The input data's format of **NNVLP** follows CoNLL format. The corpus of POS tagging task consists of two columns
namely word, and POS tag. For chunking task, there are three columns namely word, POS tag, and chunk in the corpus.
The corpus of NER task consists of four columns.
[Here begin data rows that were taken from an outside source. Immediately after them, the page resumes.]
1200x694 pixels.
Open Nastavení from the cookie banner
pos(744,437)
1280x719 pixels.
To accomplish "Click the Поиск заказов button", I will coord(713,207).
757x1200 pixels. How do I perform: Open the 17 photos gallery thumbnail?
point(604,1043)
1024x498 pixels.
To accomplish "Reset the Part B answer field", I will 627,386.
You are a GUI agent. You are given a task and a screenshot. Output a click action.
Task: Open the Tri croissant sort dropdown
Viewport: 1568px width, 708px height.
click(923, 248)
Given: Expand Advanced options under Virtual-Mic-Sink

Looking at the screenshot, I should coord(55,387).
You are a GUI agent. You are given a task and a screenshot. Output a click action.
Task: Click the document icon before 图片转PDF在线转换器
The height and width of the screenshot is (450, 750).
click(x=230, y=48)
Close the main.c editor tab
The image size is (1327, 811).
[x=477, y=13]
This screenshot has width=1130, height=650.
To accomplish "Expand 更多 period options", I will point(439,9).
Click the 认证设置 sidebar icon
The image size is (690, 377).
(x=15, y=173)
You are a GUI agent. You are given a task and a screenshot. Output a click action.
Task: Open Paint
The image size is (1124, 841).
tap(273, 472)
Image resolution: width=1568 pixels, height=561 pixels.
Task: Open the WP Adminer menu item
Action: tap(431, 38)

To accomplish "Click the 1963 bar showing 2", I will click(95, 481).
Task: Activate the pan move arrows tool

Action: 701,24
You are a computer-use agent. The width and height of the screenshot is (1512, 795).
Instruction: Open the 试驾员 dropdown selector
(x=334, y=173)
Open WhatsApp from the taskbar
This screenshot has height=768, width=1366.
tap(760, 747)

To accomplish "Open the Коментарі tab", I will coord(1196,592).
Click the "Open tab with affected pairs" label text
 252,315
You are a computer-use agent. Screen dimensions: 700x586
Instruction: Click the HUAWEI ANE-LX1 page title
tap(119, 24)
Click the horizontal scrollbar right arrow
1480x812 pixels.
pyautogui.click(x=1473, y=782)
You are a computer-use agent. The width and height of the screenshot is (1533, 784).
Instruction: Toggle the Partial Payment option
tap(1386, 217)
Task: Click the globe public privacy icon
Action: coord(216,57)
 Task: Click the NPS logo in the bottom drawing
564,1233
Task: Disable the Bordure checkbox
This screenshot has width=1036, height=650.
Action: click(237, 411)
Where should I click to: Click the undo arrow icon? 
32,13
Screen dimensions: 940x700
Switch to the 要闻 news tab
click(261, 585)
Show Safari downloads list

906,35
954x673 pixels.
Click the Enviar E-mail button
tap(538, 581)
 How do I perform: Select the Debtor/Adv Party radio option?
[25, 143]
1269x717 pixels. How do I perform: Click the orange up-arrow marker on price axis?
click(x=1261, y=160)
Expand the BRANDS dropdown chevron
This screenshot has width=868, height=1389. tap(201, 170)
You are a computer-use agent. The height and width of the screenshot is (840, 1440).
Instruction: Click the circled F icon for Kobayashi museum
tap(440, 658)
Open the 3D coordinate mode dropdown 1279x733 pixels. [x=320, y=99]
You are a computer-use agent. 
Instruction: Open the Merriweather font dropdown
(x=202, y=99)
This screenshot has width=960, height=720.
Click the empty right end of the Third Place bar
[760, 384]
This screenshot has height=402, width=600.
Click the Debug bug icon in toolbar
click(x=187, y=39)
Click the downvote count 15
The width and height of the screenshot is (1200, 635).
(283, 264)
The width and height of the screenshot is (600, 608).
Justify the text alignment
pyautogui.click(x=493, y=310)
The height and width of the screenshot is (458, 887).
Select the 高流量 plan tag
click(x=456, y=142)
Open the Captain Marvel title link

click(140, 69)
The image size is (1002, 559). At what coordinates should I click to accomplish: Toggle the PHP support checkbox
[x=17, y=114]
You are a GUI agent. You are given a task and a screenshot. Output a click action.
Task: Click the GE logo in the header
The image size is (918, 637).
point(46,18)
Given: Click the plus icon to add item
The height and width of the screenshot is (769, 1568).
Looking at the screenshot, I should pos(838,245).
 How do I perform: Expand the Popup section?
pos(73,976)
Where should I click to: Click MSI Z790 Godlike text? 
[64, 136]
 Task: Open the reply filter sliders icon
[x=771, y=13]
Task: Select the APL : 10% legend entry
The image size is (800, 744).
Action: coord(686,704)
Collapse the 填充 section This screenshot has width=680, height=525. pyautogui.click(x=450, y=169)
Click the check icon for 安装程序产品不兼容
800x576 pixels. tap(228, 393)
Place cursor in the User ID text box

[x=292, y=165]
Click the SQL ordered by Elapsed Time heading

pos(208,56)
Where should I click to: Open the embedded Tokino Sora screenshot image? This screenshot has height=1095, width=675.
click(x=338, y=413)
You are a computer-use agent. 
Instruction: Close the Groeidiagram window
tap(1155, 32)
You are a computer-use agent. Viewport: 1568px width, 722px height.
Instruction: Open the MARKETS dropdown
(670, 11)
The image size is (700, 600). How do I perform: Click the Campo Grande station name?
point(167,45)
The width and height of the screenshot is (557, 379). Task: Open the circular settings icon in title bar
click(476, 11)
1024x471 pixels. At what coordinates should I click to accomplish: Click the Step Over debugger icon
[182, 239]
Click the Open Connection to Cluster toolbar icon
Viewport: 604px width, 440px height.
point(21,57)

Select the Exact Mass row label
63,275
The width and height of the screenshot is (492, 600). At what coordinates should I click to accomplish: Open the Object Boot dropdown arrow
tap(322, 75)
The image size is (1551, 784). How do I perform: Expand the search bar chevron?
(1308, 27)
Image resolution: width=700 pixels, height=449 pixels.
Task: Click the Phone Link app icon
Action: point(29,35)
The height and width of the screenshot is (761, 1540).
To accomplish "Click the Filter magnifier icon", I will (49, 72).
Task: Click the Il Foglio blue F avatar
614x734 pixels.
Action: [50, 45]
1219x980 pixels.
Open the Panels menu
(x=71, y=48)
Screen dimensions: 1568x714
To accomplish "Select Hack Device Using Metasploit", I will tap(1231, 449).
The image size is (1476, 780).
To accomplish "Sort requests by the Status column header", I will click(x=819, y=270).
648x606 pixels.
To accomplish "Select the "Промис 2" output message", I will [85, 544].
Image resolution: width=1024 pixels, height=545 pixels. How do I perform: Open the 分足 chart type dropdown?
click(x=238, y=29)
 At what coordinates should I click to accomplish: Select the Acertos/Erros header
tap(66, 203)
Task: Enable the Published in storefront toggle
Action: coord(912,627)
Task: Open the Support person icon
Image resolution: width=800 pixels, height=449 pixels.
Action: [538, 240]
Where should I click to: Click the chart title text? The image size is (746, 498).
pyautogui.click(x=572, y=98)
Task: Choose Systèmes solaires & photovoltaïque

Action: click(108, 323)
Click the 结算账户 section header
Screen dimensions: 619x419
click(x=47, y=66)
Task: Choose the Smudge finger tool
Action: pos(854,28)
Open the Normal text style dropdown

The order of these columns are word, POS tag, chunk, and named entity.
The table below describes an example Vietnamese sentence in NER corpus.

| Word | POS | Chunk | NER |
|-----------|-----|-------|-------|
| Từ | E | B-PP | O |
| Singapore | NNP | B-NP | B-LOC |
| , | CH | O | O |
| chỉ | R | O | O |
| khoảng | N | B-NP | O |
| vài | L | B-NP | O |
| chục | M | B-NP | O |
| phút | Nu | B-NP | O |
| ngồi | V | B-VP | O |
| phà | N | B-NP | O |
| là | V | B-VP | O |
| dến | V | B-VP | O |
| được | R | O | O |
| Batam | NNP | B-NP | B-LOC |
| . | CH | O | O |

To access the full dataset of VLSP, you need to sign the user agreement of the VLSP consortium.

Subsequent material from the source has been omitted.